Snap CEO Evan Spiegel isn’t ready to sell his company

Snap co-founder and CEO Evan Spiegel is leading the company through a plummeting stock price, competition from a much larger industry rival and painful staff cuts — but he’s not ready to give up.

“When I look at the long-term opportunity in our business, I really believe it’s huge,” Spiegel said, speaking with Kara Swisher and Scott Galloway at Vox Media’s Code Conference in Beverly Hills, California on Wednesday. “I believe we are far from reaching our full potential. And I believe that over time the share price has gone up and down, and we’ve tried to stay focused on delivering real shareholder value.”

Snap’s stock price has lost about 76 percent of its value since the beginning of this year. Last week, the company laid off 20 percent of its workforce, or over 1,200 employees — one of the largest in a recent wave of tech layoffs.

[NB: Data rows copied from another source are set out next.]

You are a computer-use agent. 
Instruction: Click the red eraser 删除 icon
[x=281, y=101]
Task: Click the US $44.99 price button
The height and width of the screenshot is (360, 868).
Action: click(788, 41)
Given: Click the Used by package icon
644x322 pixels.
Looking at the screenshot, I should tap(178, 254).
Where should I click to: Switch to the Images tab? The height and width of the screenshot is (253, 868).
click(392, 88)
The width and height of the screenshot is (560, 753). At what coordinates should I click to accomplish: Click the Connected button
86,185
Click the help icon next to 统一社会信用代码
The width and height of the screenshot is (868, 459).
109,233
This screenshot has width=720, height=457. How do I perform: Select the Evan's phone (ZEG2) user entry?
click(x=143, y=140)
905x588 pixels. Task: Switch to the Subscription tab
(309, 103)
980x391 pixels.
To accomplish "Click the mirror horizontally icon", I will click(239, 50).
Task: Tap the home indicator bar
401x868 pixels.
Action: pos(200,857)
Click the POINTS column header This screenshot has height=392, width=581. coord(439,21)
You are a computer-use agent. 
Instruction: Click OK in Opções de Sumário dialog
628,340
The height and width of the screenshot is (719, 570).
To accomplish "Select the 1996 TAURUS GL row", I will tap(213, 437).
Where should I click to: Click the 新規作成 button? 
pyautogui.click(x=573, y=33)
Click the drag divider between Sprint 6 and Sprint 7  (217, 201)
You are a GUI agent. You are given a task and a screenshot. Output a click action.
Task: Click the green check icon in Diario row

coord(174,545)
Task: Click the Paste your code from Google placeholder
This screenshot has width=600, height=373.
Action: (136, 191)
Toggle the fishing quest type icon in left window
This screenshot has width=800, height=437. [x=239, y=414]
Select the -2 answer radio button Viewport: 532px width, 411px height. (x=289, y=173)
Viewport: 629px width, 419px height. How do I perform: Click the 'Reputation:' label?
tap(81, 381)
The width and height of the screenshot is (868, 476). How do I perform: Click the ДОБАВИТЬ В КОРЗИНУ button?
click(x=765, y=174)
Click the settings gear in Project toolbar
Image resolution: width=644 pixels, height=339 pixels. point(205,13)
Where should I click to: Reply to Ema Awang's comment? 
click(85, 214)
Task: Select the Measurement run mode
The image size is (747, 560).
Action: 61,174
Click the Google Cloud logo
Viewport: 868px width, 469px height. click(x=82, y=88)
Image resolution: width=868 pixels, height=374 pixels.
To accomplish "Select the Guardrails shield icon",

The company also decided to discontinue at least six of its products, including the Pixy drone camera.

At the same time, Spiegel is up against some major competition from social media giant Meta, which it has invested in $10 billion last year related to AR/VR initiatives similar to what Snap has long been working on with its own Glasses for video recording and other hardware projects.

“What gives me great hope is that, you know, historically in our industry, spending huge amounts of money has not always been associated with long-term success,” Spiegel said. He added that even if the company’s competitors “have a lot more money,” that doesn’t mean they will win. “In fact, I think what happens is that a lot of those companies that are spending a lot more don’t have to make the tough decisions.”

Snap is one of several consumer technology companies that have been hit hard by recent inflation and global economic uncertainty, as well as recent changes in Apple’s privacy settings which make it difficult for social media companies to advertise to mobile users.

These factors have led to hiring freezes and layoffs at some of the world’s most valuable companies, such as Google and Facebook. But the impact was particularly large at Snap, which is a relatively smaller company with fewer revenue streams. The company also expanded its workforce last year, employs over 2,000 people.

Even amid recent financial challenges, Snap has continued to significantly grow its user base and exist 347 million users per day. However, to keep it going, the 32-year-old CEO will have to fend off this economic downturn and fierce competition.

After Spiegel was asked about how he balances his CEO duties with his father, he said.

“I haven’t found a magic solution or answer because I also feel a huge responsibility,” Spiegel said. “And so I keep feeling pulled in a million directions.”